You have to get these from a Hitachi authorized distributor. I buy a lot of parts for other brands in these kits because they come with either the STK392-150 or the STK394-160E. I use the latter to replace other versions as noted in this thread. It is cheaper than buying the chips individually and I get the resistors. Also, you can be pretty sure that Hitachi is getting Sanyo original ICs for their parts and not some cheap copies from another manufacturer. *This information was originally only available to servicers via the Hitachi web site. I would not have posted it, however, if I had not found it elsewhere on the internet on sites that also post much mis-information regarding these repairs. It is my policy to repect the agreements with vendors like Hitachi regarding the distribution of their documents. Thus far, we have not received a response from requests to Hitachi regarding whether it is acceptable to post it, and since other sites have provided the information and it is supplied in each kit sold, we assume that the company is not concerned with its presence here.*


----------



## lcaillo

*Diagnosing the problem*

Not all problems with convergence are the output ICs. Most certainly are, but before changing parts, or even buying them, you want to be sure. There are some symptoms that are pretty good indicators, but some problems are not so obvious. I will try to describe some of the ways that, as a technician, I would determine whether or not the output ICs are defective.

Symptoms can vary. The most common and obvious would be when the convergence cannot be corrected in one color in one direction. This indicates that one channel of one of the chips is likely bad. It could also mean that you simply have a bad solder connection at the IC, the connection to the yokes, a resistor, or a connection coming from the convergence generator. The first thing to do in diagnosis is to observe the symptoms carefully. Try adjusting the red and blue horizontally and vertically if you have manual controls or in the service menu. Try running any auto convergence mode if you have it and watch each color. If one does not move in one direction you have a good indication that one channel is bad or where to look for a bad connection.

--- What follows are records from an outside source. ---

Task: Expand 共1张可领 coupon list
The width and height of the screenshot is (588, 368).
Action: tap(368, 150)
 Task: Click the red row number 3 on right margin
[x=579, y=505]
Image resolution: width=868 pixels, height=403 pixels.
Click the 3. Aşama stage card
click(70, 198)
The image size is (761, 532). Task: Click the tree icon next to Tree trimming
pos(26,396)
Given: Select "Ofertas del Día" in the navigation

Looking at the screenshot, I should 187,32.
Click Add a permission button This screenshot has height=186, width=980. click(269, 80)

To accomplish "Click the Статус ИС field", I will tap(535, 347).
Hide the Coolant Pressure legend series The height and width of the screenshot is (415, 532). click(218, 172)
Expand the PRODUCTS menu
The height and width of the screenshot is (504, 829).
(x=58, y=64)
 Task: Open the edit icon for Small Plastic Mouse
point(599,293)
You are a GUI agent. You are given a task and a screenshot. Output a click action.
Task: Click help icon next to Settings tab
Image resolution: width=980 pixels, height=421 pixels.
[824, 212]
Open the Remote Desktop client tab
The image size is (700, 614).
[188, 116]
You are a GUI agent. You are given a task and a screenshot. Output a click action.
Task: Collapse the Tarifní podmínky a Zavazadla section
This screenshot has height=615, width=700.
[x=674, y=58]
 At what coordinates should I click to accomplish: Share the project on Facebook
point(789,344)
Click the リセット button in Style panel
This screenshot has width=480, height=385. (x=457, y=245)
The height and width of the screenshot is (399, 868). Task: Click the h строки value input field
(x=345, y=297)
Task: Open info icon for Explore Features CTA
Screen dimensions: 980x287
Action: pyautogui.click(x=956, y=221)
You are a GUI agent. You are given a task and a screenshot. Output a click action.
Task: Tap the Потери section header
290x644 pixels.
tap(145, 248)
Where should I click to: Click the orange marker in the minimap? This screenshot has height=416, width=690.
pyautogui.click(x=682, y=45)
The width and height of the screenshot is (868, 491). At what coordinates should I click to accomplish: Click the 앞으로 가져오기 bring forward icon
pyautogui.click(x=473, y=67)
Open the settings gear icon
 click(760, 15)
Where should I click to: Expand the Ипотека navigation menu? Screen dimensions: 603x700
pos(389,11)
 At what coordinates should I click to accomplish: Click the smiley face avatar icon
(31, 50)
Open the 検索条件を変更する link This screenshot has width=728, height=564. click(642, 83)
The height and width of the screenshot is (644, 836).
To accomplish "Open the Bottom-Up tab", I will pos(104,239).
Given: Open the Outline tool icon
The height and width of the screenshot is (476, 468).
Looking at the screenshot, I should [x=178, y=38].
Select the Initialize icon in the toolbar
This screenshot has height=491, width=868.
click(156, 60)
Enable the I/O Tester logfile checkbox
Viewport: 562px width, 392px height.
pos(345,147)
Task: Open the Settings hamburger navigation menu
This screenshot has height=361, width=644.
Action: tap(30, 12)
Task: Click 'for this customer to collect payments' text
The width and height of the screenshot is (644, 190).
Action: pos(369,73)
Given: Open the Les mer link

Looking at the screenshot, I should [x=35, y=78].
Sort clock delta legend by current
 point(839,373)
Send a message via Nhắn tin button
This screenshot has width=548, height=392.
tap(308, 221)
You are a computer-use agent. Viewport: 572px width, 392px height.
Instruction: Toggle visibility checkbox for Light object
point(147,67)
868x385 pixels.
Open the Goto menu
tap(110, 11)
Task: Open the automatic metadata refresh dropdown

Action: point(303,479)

Intermittent problems with convergence may indicate simply bad connections at the ICs. Some problems that are not intermittent can be the same. Check the solder joints for ring cracks. Many times the factory does not deposit enough solder on the pins and repeated heating and cooling cycles can cause the solder to crack.

Some sets may not even power up. It is not uncommon for shorted convergence outputs to cause a shutdown of the set and/or to blow fuses. It is always a good idea to look for the obvious, such as blown fuses, burned resistors, bad solder connections, etc. A lot of the process of troubleshooting is observing things that simply don't fit with a normally operating system. Checking power supplies is always a good start. There are usually a number of different power supply lines at different voltages supplying various circuits. The convergence supplies are almost always a pair of + and - supplies. If one of them is not coming up or goes down faster than the other, you have an important clue. When one of the supplies is down, if the set does run, convergence will usually be bad on all three colors, and in both directions.

If you suspect that convergence outputs are bad and causing a shutdown condition, one way to be sure is to disconnect the supply lines to the chips. It is sometimes easier just to remove the chips altogether. Nearly all sets will run with no convergence outputs. You won't get any convergence correction and the pix will be curved in on all sides and offset, but you should be able to measure the + and - supplies at that point to be sure that they are present. While the chips are out, you can also measure the output resistors that sometimes open when a chip fails. I'll deal more with those in another post.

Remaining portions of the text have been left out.